More concerning is Mabel, the Woebegone whippet, ever since I signed her adoption papers she seems to be getting too big for her paws. She bit a lump out of my elderly Dalmatian's ear yesterday (admittedly, it was just mostly hair and there was no blood). One minute she is meek, quivering and timid, the next she is baring teeth and growling like a feral coyote. I think she must be bi-polar. Why couldn't she have shown these less-than-attractive traits before I adopted her? At this precise moment she is lounging, languidly on the back of the sofa, her cashmere-soft body wrapped around me like an old-lady's stole, her chin is resting on my shoulder. She is watching me type. Sweet, but this is when she gets tetchy, if she thinks one of my other rag-tag and bobtail menagerie is going to usurp her coveted position she will turn rabid.

So, this afternoon, after I opened Pandora's box. When I was younger, during the most troubled and unhappy time of my life I kept diaries. This was the time when I had just discovered the man I was quite happy with, was planning on living with and starting a family with, had cheated on me. But, that wasn't all. Just as I was recovering from that revelation I learnt that the girl in question (Eva Braun) was pregnant. And German. Now, considering that Son of Satan and I had been trying for a child for an eternity, with no luck, this was the most devastating news. Years of anxiety and pain followed whilst we tried to make things work. Unsurprisingly we never managed it. A sense of duty and overwhelming love for his son would send him back to Eva Braun. The bleakness of a loveless life with Eva would send him back to me. I am ashamed to say that both Eva and I tolerated this pinball travesty for years.

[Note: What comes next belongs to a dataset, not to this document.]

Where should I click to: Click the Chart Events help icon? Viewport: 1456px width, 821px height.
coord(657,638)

I started a diary at the lowest time, just after the discovery of the pregnancy. It was September, 1999. By December 1st of the same year I was hospitalised with it all. The worst and most frightening day of my life. The diaries are a very raw, descent into total despair, and the slow, faltering recovery. I haven't looked at them in years. Sometimes I think I should just burn them. But, I wanted to look at them today. I wanted to learn from them. I keep them all in a big box. I also found hundreds of emails, letters, a photo album. I couldn't bring myself to read much, a quick flick through 5 years of diary was enough to confirm what I always suspected, that the biggest regret of my life is the years wasted on a total fuckwit. Even the photo album, with pictures from holidays, Valentine's cards, train tickets, even that didn't bring a flicker of emotion, other than regret and confusion. How could I have been so stupid and so blinkered?

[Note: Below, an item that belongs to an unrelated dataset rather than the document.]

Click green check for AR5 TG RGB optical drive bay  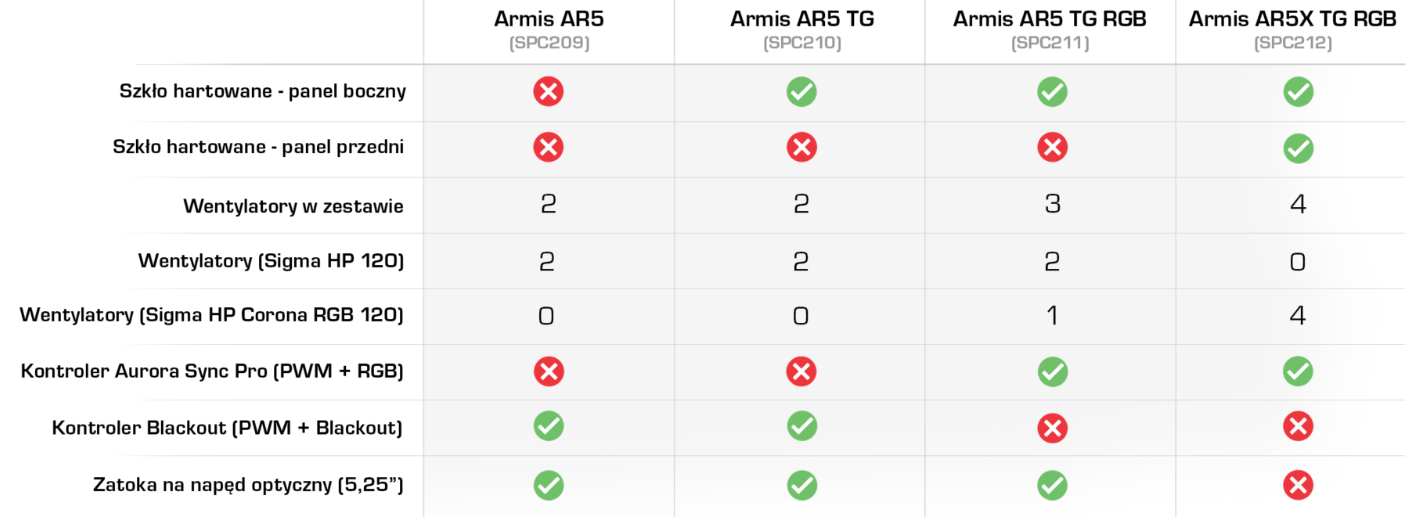click(x=1052, y=485)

The diaries are just a catalogue of Son of Satan's vacillations, the dozens and dozens of times he let me down, the promises that were never kept, the twisted emotional manipulation that I fell for over and over again. It is interesting, I guess. To look back with a certain perspective and detachment.

But, now my issue is this, what do I do with it all? Do I keep the archive? Or do I bin it? I was hoping to find some stories about my dad, or holidays with friends or family stuff. The truth is, those stories aren't there. There was no room for them. None of my friends approved of Son of Satan, so I never really spoke of him, my only way of exorcising all those feelings was through the diaries. I stopped keeping them when my dad was diagnosed with terminal cancer. I had nothing else to say.

You know what. I think I shall get rid of them. They mean nothing.


2 comments:

  1. I think you should get rid of them too. It might be cathartic - a weight off your shoulders. In the words of Jan Glidewell (who, incidentally, I know nothing of) "You can clutch the past so tightly to your chest that it leaves your arms too full to embrace the present".

    ReplyDelete
  2. Good heavens Miss Rouge. How profound you are!